Instructions to follow
In the article below on the Human Rights Campaign's suspension of Google, reproduce the portion starting at "LGBTQ rights organization" and ending at "the 2019 CEI.", changing each "CEI" to "Corporate Equality Index".

Given passage
....

LGBTQ rights organization The Human Rights Campaign has suspended Google from its latest Corporate Equality Index after the tech giant refused to pull an app promoting gay conversion therapy.
The HRC said it removed Google after a review alerted it to the Living Hope Ministries app, which supports the controversial practice, was being distributed on the Google Play Store. Conversion therapy “includes a range of dangerous and discredited practices that falsely claim to change a person’s sexual orientation or gender identity,” the group said in its footnotes to the 2019 CEI.
“Such practices have been rejected by every mainstream medical and mental health organization for decades,” the HRC continued. “Minors are especially vulnerable, and conversion therapy can lead to depression, anxiety, drug use, homelessness, and suicide. Pending remedial steps by the company to address this app that can cause harm to the LGBTQ community, the CEI rating is suspended.”
Living Hope Ministries, based out of Arlington, Texas, holds a “Christ-centered, Biblical world-view of sexual expression,” according to its website, rooted in one man and one woman in a committed, monogamous, heterosexual relationship for life.” Anything less than this “ideal,” according to LHM, “falls short of God’s best for humanity.”
While the app remains on Google’s store, it has been pulled from Apple, Amazon and Microsoft, according to Axios.

....

Supplied records

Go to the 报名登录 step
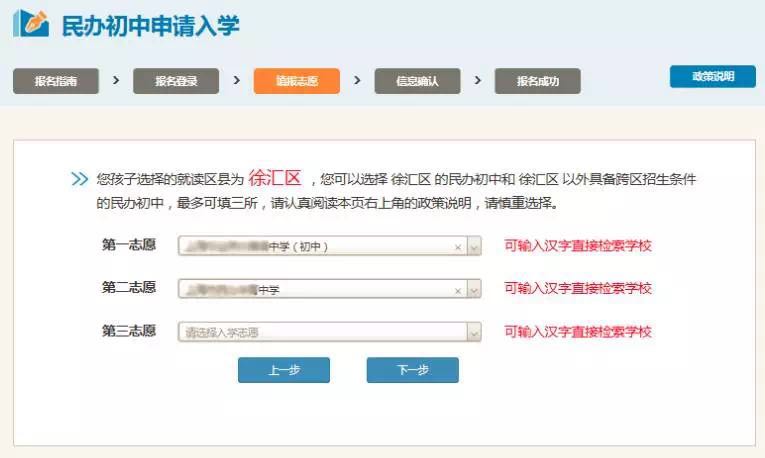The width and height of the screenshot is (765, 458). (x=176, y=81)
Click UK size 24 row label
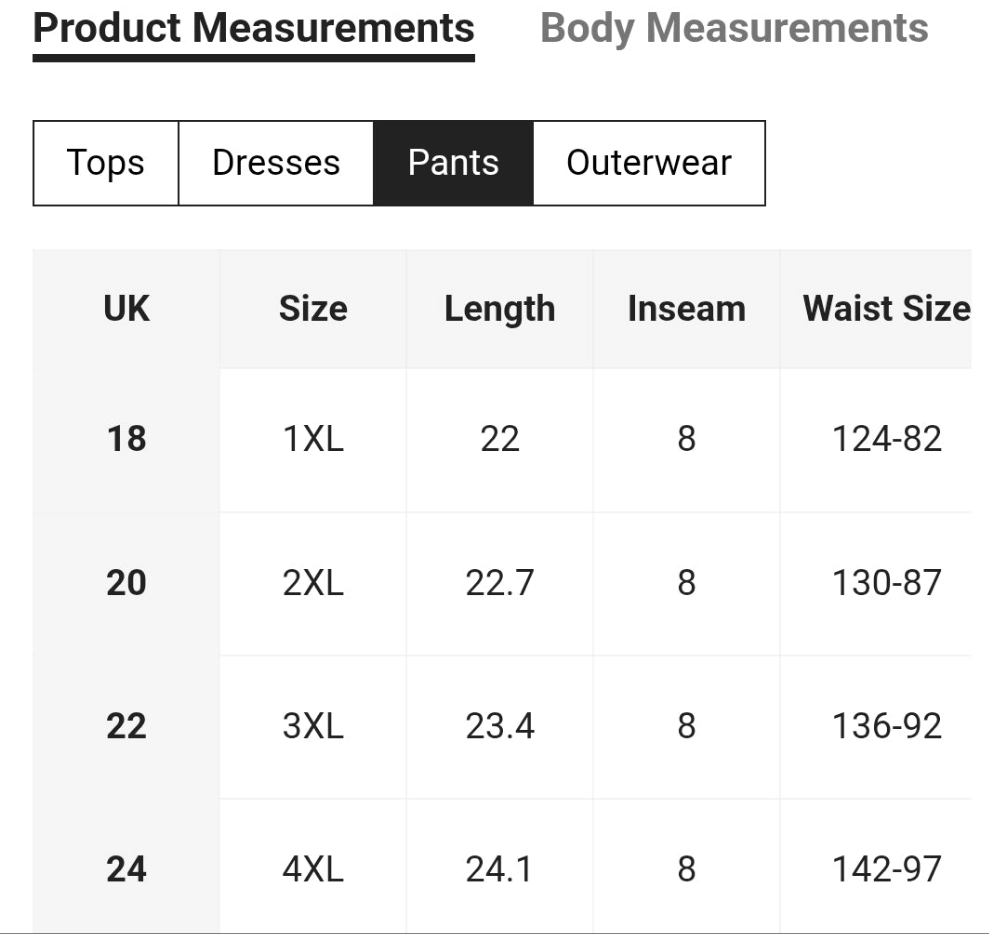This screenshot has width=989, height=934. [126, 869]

....

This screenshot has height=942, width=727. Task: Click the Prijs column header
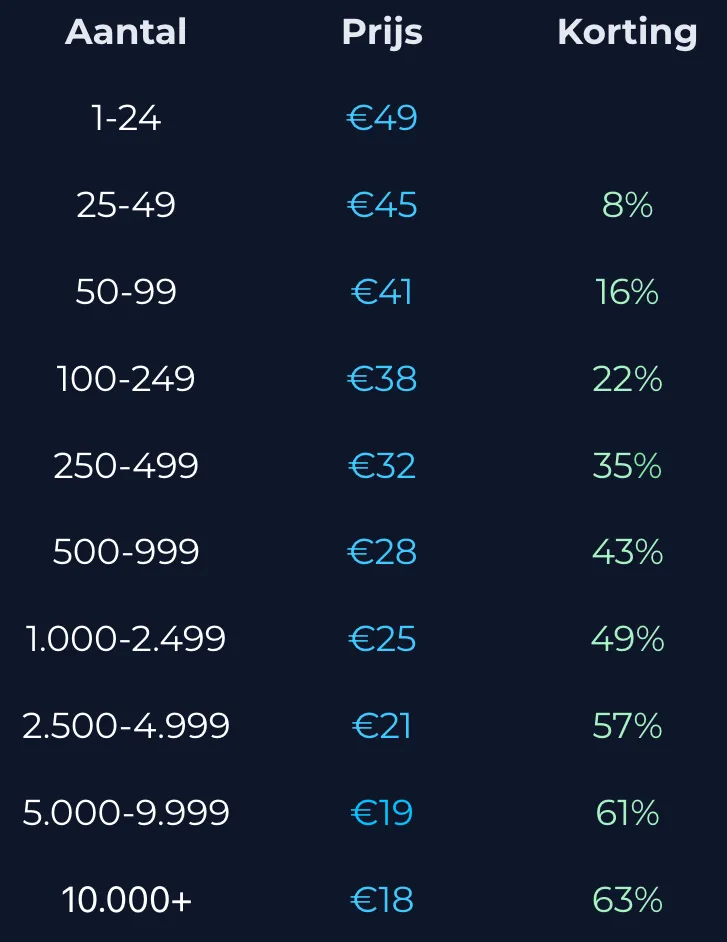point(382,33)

....

Solved problem
LGBTQ rights organization The Human Rights Campaign has suspended Google from its latest Corporate Equality Index after the tech giant refused to pull an app promoting gay conversion therapy.
The HRC said it removed Google after a review alerted it to the Living Hope Ministries app, which supports the controversial practice, was being distributed on the Google Play Store. Conversion therapy “includes a range of dangerous and discredited practices that falsely claim to change a person’s sexual orientation or gender identity,” the group said in its footnotes to the 2019 Corporate Equality Index.